Living in a political flux is something most of us are getting used to, with upheavals becoming the norm nowadays as the Tories prepare to swing towards the economic left, GOP Republicans shield a firebrand president from removal before a titanic re-election battle, and all across Europe nationalist waves of sentiment build momentum in the face of Establishment control.

The Establishment could be characterized as those people in media and politics who have set the tone and direction of public discourse and culture up until recently, but now appear more like aging choirmasters getting worried about newcomers to the fold.

One of the most disruptive groups in this drama has been the “populists”, more of a pejorative term than anything else, an attempt to denigrate nationalists as little less than opportunists who play on people’s most base fears in order to acquire power.

Well, nationalism is certainly proving popular, but the question of whether it is a short term outlier or in fact will continue growing beyond Trump and Brexit is yet to be decided.

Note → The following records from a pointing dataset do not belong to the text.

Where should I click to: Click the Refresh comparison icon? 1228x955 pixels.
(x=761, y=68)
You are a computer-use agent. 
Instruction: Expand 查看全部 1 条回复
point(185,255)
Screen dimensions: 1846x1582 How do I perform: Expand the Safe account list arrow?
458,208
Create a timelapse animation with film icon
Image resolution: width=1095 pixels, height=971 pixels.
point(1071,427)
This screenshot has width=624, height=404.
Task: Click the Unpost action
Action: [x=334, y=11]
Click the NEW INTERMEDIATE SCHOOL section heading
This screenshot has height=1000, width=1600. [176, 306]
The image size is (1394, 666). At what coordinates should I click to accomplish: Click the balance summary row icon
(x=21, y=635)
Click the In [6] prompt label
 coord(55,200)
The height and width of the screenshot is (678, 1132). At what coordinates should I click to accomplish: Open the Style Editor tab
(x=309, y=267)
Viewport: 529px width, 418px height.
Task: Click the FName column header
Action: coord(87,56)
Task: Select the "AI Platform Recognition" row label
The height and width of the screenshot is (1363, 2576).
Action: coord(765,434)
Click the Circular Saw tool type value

Demographically, things are in the balance. Whilst younger Europeans and North Americans tend to be at the vanguard of establishment liberalism, they are not having children, or getting married, at a rate that would suggest a long term future. They certainly control the short-term, with their tacit support for widespread immigration, gay marriage, abortion, and transgenderism, not to mention the spell that has been cast over the academy, but watch out for the backlash that’s coming.

It’s obvious there is already a growing skepticism, particularly among disaffected men, about the direction society has taken. What was unheard of in their youth is now considered a dogma aggressively demanding their approval (LGBTQI+ being a prime example). Women, also, are increasingly aware that the liberal feminist promises of unfettered freedom and control have a sting in the tail, with record numbers reporting dissatisfaction with their personal lives, particularly due to the lack of serious romantic relationships.

As more immigrants arrive to our shores, the prospect of significant wage growth in certain sectors diminishes, and, coupled with rent increases, means many men can no longer earn enough to qualify for a mortgage. Facing many of the same challenges, women also struggle to find men that are ready to marry and have children.

The radical changes have been noted by not a few middle-aged and older folk who have not yet adjusted to the tenets of this “progress”, whilst staple industries such as manufacturing and the small farm continue their steep decline towards oblivion.

All this and more makes up the ingredients of a resurgent nationalism, but it is the issue of demographics that will ultimately decide the fate of what is undoubtedly a burgeoning movement.

Whilst the modern world puts one foot blindly over the demographic cliff, with replacement rates in most of the west well below 2.1 and the developing world not far behind, the question of which worldview will win out remains to be seen.

For nationalism to have a future it must surely study the inherent weaknesses of liberalism, not least the sexual revolution, a revolution that has made the coming demographic winter inevitable with its small and flimsy family unit. The chink in that armour could not be clearer.

Nationalists can avoid a similar decline by fostering a solid institution of marriage that rejects the empty, chaotic promises of the sexual revolution, that goes back to the large families and vibrant communities that together built our nations, and which can also withstand an age of atomization, dysfunction and nihilism.

If this sounds like a religious proposal, then you would be right. Without a sound metaphysical foundation, one’s culture is doomed to failure. The word “culture” is derived from the Latin, “cultus”, meaning “worship”, making this debate more about re-ordering our highest priorities than all else. Indeed most people in today’s culture already lack an impetus to sacrifice the current indulgence of daily distractions for a greater purpose.

The faith of our fathers however contains the narrative and direction needed to make permanent what our old choirmasters fear most. Civilizational change will come if the question of “Quo Vadis?” (“where are you going?”) that Peter asked Christ is once again answered well.